Y esa “fil-rose” del Giro que une a Cacciari, Sànchez, Besos, Dolce&Gabbana
A medida que se acerca el Día D –y ciertamente no de manera sigilosa–, los sentimientos empiezan a superponerse tan rápidamente que nos obligan a reflexionar sobre cosas que habían estado latentes durante mucho tiempo.
La Fiesta del Redentor se celebra en 2025, durante el fin de semana largo del 18 al 20 de julio. Las publicaciones están repletas de noticias, alertas, invitaciones, aclaraciones, eventos, etc. Y la mente se dirige al hecho esencial de que prácticamente todo lugar presume de celebraciones vinculadas a santos. La Fiesta en la Laguna es el momento que conmemora la salvación de la peste. Esto ocurrió en 1576, a mitad de la plaga que había comenzado un año antes y terminado un año después. Los archivos hablan de una población diezmada en al menos un tercio, es decir, aproximadamente 45.000 muertes de 135.000 mal registradas y, quizás, incluso mal contabilizadas.
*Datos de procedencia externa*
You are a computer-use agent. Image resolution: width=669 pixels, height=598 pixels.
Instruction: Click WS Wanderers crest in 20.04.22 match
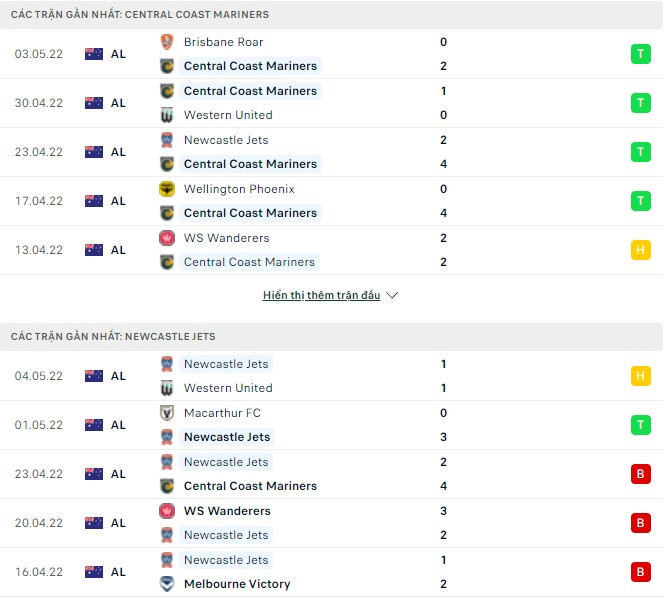[167, 511]
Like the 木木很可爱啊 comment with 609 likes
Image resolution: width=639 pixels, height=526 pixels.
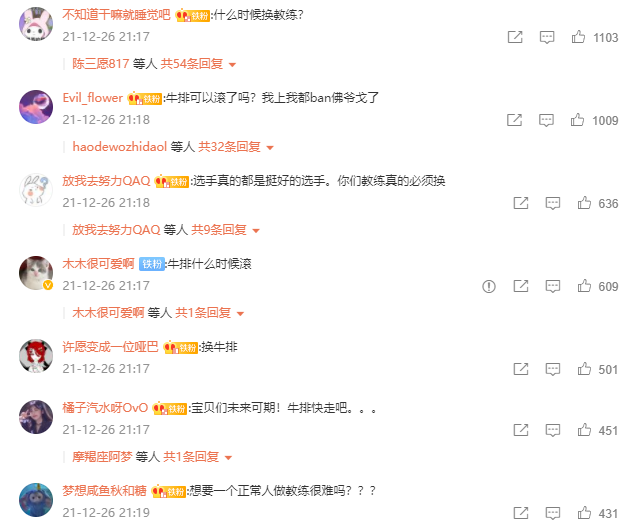point(584,286)

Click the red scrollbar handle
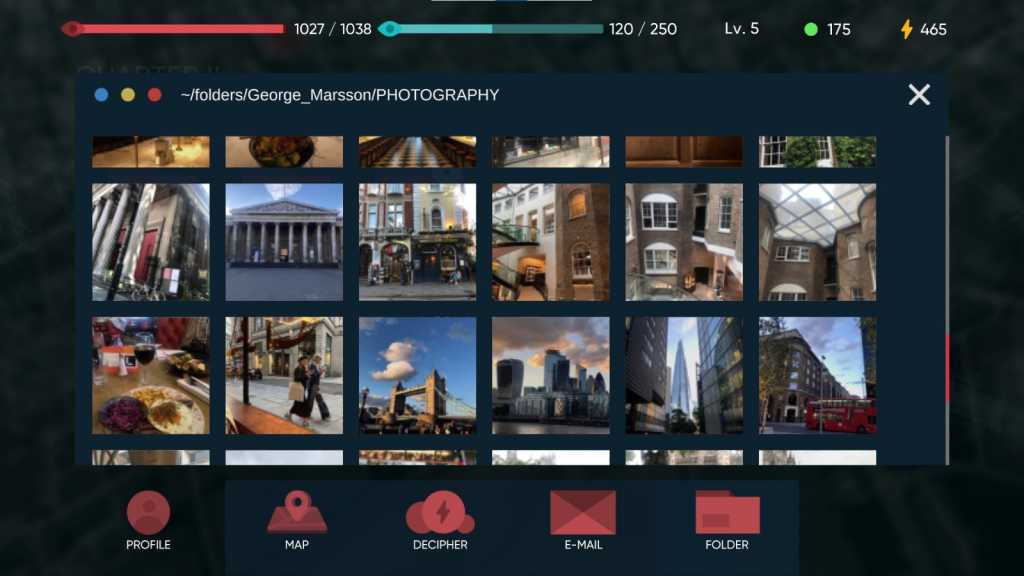pyautogui.click(x=946, y=368)
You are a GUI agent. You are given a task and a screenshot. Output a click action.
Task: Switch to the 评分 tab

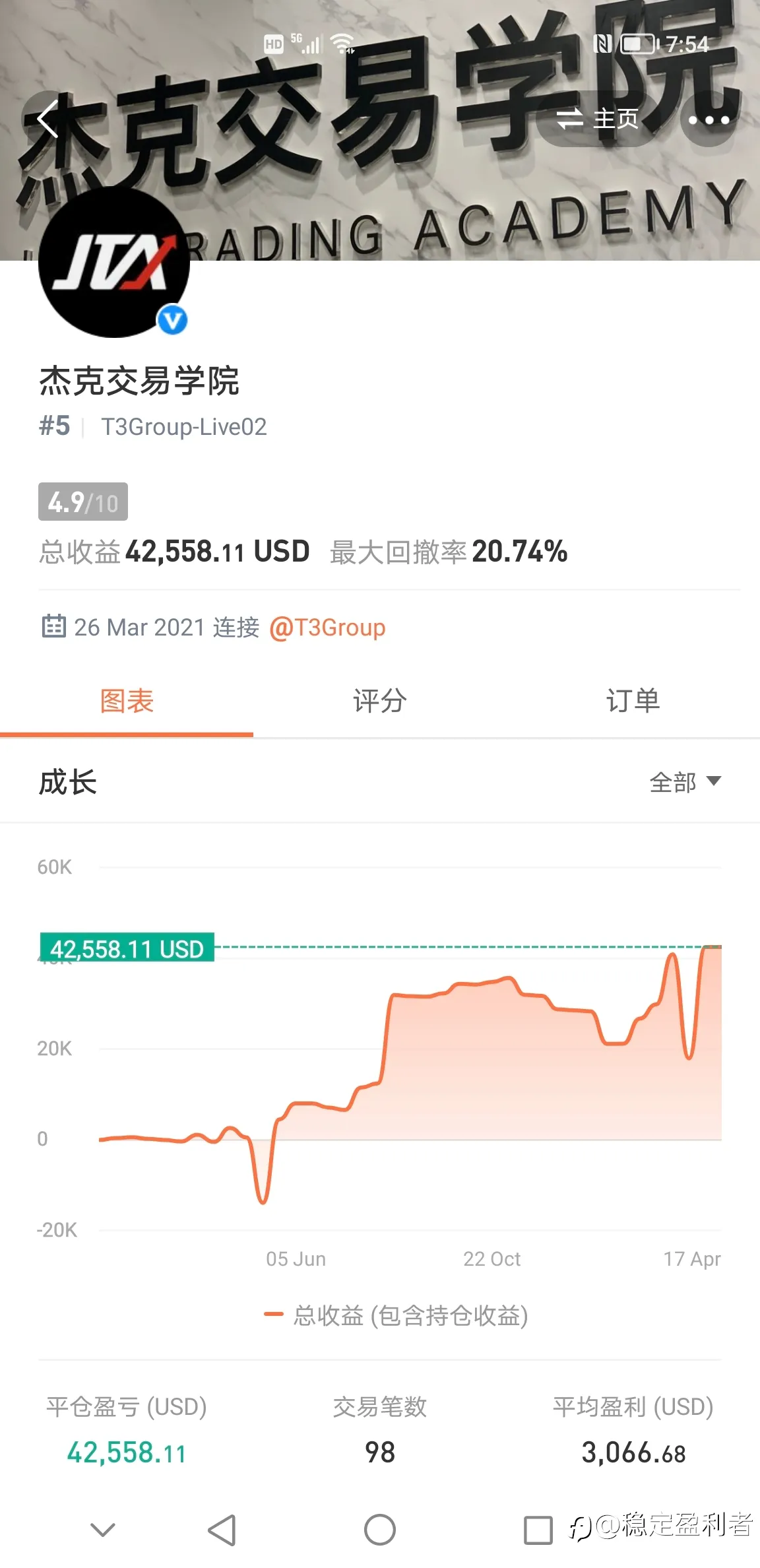pos(380,701)
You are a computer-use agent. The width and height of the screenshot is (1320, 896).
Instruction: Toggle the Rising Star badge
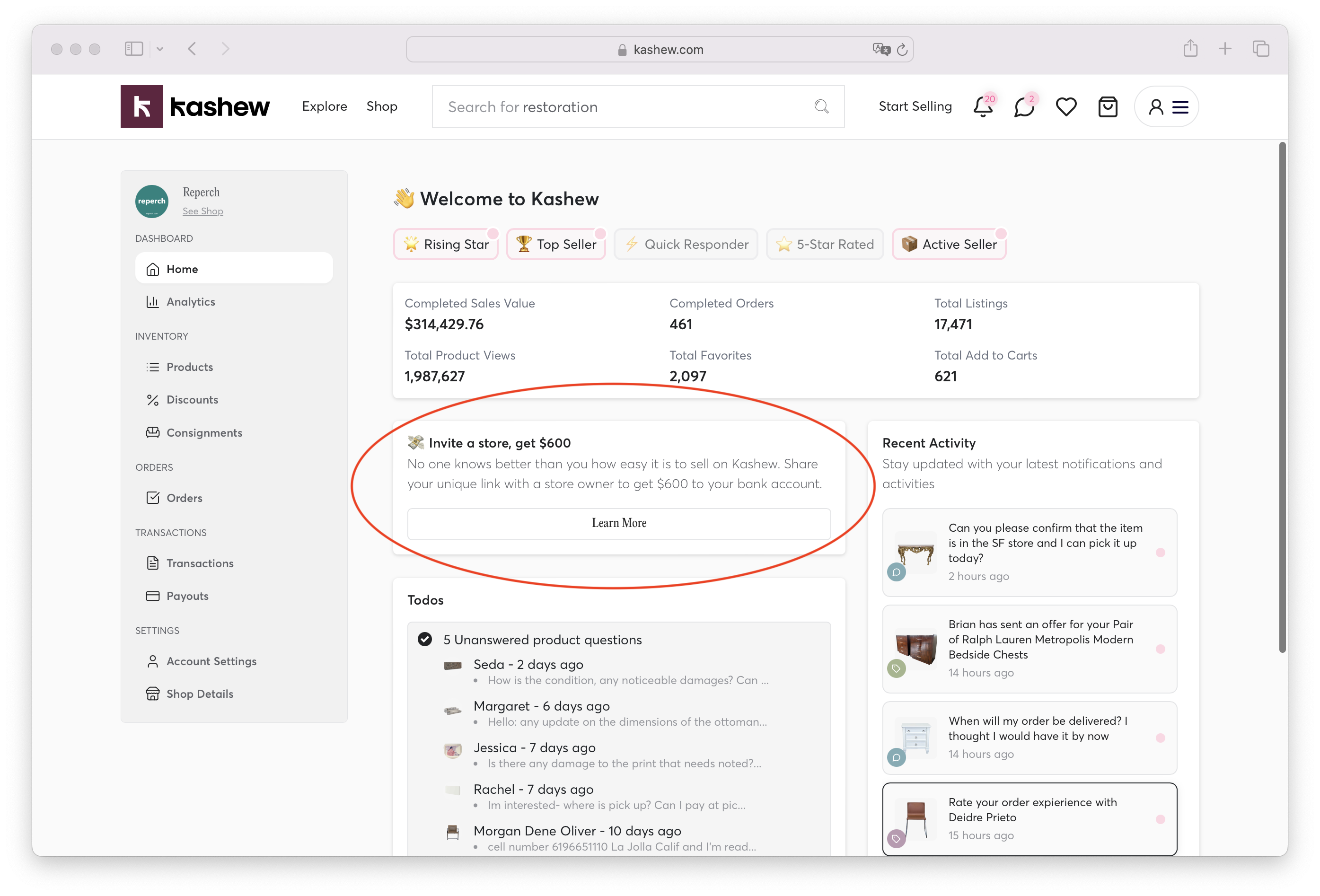pyautogui.click(x=446, y=244)
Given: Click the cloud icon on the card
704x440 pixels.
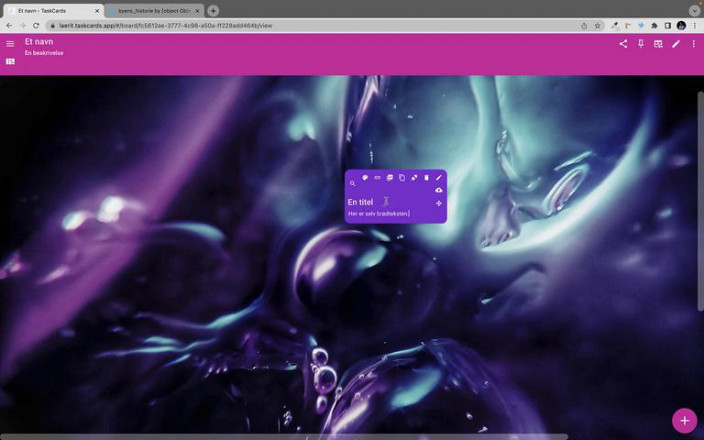Looking at the screenshot, I should coord(438,190).
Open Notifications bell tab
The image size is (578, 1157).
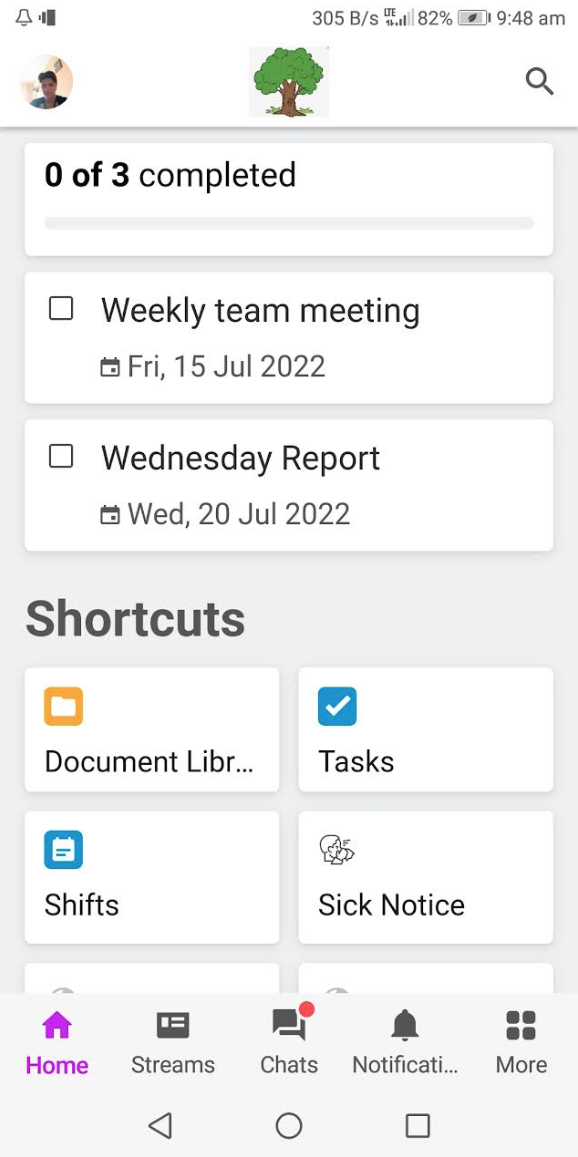405,1043
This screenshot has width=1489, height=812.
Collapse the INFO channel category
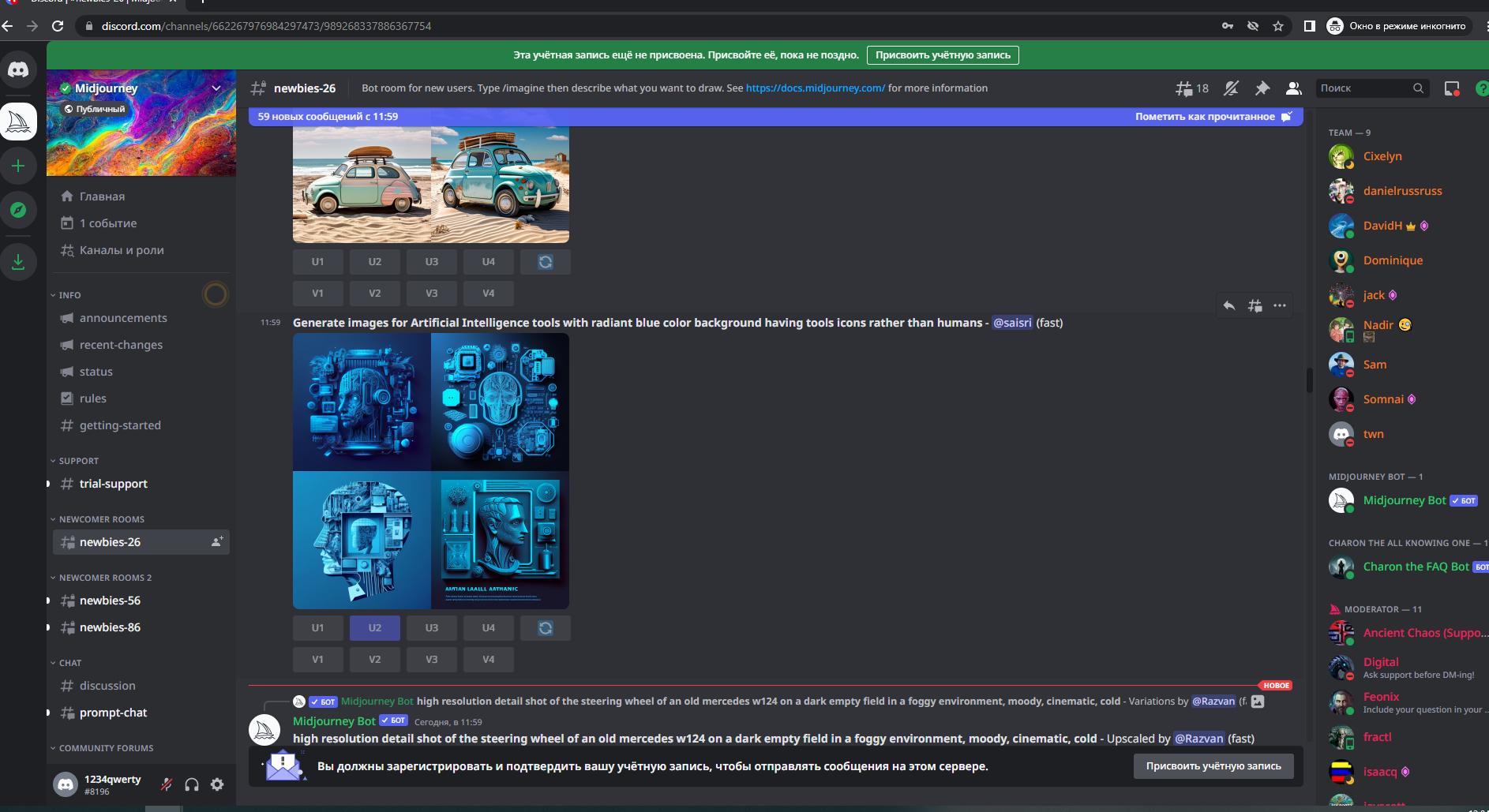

La Fiesta del Redentor, con su procesión desde la Giudecca hasta la nueva catedral diseñada por Palladio, se celebra cada julio. Es un evento que equilibra lo sagrado y lo profano, y se ha convertido en una parte esencial de nuestras vidas. Coincide con otra, mucho más cercana, al haber sido concedida la ciudadanía honoraria por esa pequeña ciudad: Peschici, la perla de la península del Gargano, en la provincia de Foggia, un promontorio que se alza desde el mar Adriático hasta la cima del Bosque de Umbra (llamado así por su refrescante sombra en verano, y no por alguna extraña conexión con la región de Umbría).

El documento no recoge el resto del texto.